RECORDS SUPPLIED START
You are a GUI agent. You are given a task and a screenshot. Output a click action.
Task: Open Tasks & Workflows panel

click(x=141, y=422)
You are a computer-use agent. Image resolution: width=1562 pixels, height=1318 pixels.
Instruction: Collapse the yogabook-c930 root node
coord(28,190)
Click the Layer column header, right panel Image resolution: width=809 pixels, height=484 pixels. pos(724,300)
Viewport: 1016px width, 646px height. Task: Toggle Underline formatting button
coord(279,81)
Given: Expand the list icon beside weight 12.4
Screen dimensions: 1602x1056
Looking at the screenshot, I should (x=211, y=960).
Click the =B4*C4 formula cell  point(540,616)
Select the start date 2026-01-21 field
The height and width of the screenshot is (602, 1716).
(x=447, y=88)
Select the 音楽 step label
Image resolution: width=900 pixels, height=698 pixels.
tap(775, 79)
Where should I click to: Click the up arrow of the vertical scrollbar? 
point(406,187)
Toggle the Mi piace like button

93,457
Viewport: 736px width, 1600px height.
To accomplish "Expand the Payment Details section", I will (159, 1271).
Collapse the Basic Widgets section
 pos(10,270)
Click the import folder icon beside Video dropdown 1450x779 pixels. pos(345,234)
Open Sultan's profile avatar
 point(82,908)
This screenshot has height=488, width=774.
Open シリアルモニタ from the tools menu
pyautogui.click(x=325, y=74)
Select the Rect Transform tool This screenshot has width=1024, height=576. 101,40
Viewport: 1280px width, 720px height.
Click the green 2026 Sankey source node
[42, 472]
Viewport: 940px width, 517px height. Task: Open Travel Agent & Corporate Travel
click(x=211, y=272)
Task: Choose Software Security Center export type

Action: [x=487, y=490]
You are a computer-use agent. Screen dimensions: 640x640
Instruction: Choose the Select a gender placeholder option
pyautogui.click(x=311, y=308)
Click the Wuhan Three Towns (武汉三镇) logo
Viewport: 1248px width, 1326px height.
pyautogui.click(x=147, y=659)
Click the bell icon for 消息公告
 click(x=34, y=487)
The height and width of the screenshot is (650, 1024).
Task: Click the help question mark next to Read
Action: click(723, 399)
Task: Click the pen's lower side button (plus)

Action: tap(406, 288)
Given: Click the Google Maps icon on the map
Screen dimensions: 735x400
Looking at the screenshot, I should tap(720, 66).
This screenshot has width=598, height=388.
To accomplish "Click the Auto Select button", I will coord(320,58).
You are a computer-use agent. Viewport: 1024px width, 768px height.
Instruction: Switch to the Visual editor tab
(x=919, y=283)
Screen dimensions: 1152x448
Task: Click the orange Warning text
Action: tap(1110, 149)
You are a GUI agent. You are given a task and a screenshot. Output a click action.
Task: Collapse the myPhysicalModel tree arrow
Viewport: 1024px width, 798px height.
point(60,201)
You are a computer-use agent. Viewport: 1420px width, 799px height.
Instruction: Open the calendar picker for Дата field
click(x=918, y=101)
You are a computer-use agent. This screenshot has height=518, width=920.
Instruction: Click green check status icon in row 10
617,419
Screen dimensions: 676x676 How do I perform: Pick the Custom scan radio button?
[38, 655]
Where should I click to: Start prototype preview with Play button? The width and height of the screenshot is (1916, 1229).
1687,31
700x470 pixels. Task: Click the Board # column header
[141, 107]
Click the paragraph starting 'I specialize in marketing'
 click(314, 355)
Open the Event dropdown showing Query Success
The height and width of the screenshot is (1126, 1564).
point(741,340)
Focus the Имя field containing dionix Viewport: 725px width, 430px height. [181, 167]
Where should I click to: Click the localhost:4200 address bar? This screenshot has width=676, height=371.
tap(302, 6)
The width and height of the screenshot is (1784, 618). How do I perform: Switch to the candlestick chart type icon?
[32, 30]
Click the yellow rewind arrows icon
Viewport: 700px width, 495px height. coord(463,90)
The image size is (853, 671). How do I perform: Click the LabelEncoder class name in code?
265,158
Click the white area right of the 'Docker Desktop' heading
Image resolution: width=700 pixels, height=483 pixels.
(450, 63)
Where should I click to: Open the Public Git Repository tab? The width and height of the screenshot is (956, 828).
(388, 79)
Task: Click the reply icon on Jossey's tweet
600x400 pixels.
RECORDS SUPPLIED END
TASK PROMPT: There is a line with "Open Sultan's profile avatar" and a line with "You are a computer-use agent. Viewport: 1024px" above. Copy exactly those two lines and all lines between them, with nothing else.

EXERCISE SOLUTION:
Open Sultan's profile avatar
 point(82,908)
This screenshot has height=488, width=774.
Open シリアルモニタ from the tools menu
pyautogui.click(x=325, y=74)
Select the Rect Transform tool This screenshot has width=1024, height=576. 101,40
Viewport: 1280px width, 720px height.
Click the green 2026 Sankey source node
[42, 472]
Viewport: 940px width, 517px height. Task: Open Travel Agent & Corporate Travel
click(x=211, y=272)
Task: Choose Software Security Center export type

Action: [x=487, y=490]
You are a computer-use agent. Screen dimensions: 640x640
Instruction: Choose the Select a gender placeholder option
pyautogui.click(x=311, y=308)
Click the Wuhan Three Towns (武汉三镇) logo
Viewport: 1248px width, 1326px height.
pyautogui.click(x=147, y=659)
Click the bell icon for 消息公告
 click(x=34, y=487)
The height and width of the screenshot is (650, 1024).
Task: Click the help question mark next to Read
Action: click(723, 399)
Task: Click the pen's lower side button (plus)

Action: tap(406, 288)
Given: Click the Google Maps icon on the map
Screen dimensions: 735x400
Looking at the screenshot, I should tap(720, 66).
This screenshot has width=598, height=388.
To accomplish "Click the Auto Select button", I will coord(320,58).
You are a computer-use agent. Viewport: 1024px width, 768px height.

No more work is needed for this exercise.